While Loughner may not be the finest example to illustrate the point, he is clearly unable to be pigeon-holed ideologically. This is true of most people. While media may be oversimplifying complexity, human beings, especially intelligent ones, cannot so simply be categorized. On a global scale, the shift of Zionist support from the left, in the 1950s and ’60s, to the right today, reflects a repositioning that starts to nullify labels. Conservative John A. MacDonald promised “no truck nor trade with the Yankees.” Conservative Brian Mulroney brought us the North American Free Trade Agreement. Trade unionists, who once railed against artificial barriers between workers, now wave nationalist flags to save their domestic jobs from overseas workers. Increasingly, the words left and right not only oversimplify people and positions, they misrepresent them.

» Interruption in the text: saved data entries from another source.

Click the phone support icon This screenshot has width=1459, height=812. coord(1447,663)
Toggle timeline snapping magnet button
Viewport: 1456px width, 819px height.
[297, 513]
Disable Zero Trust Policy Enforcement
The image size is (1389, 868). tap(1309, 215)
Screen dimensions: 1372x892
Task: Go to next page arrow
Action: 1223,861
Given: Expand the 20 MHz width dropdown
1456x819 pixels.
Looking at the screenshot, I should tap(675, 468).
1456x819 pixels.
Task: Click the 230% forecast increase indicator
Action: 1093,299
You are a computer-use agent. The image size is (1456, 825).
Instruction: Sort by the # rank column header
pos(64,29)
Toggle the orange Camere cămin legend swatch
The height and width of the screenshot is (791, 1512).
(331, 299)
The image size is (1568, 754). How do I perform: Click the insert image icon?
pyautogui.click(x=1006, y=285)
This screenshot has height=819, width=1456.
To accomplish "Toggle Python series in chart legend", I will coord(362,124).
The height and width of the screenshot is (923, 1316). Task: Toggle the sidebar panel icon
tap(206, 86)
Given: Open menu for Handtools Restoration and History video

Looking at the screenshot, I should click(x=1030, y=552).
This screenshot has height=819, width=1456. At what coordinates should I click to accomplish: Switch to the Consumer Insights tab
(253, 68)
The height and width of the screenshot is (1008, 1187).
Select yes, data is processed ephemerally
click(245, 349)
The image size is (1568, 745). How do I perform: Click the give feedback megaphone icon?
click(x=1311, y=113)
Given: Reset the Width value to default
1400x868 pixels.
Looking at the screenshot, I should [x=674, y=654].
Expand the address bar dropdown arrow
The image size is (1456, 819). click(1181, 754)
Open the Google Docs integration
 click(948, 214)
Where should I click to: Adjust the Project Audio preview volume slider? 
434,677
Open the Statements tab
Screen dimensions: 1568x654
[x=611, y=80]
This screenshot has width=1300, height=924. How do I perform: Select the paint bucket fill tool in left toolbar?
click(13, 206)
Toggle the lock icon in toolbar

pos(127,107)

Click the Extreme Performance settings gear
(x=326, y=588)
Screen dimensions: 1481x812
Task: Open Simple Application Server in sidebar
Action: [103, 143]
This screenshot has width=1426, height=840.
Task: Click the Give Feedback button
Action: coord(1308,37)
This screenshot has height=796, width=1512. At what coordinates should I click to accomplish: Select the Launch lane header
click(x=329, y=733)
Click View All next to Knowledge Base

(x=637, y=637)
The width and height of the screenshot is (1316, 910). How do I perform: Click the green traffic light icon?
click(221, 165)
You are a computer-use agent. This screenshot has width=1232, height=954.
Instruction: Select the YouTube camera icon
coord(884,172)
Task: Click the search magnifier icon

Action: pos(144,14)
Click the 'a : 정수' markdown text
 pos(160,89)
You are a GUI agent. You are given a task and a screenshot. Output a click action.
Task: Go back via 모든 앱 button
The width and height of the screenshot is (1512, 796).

Everybody is composed of positive and negative characteristics, of conflicting opinions and contradictory behaviors. In the course of human activity, this complexity is exponentially more refracted, as the views of millions come into contact in the marketplace of ideas. We would be profoundly foolish to pretend that people and ideas can be so easily categorized. 

Complexity is humankind’s great gift. It might make reporting more difficult and snap judgments less practical. But recognizing and respecting complexity is necessary for understanding each other and our society. This, too, is one of the important lessons of recent events.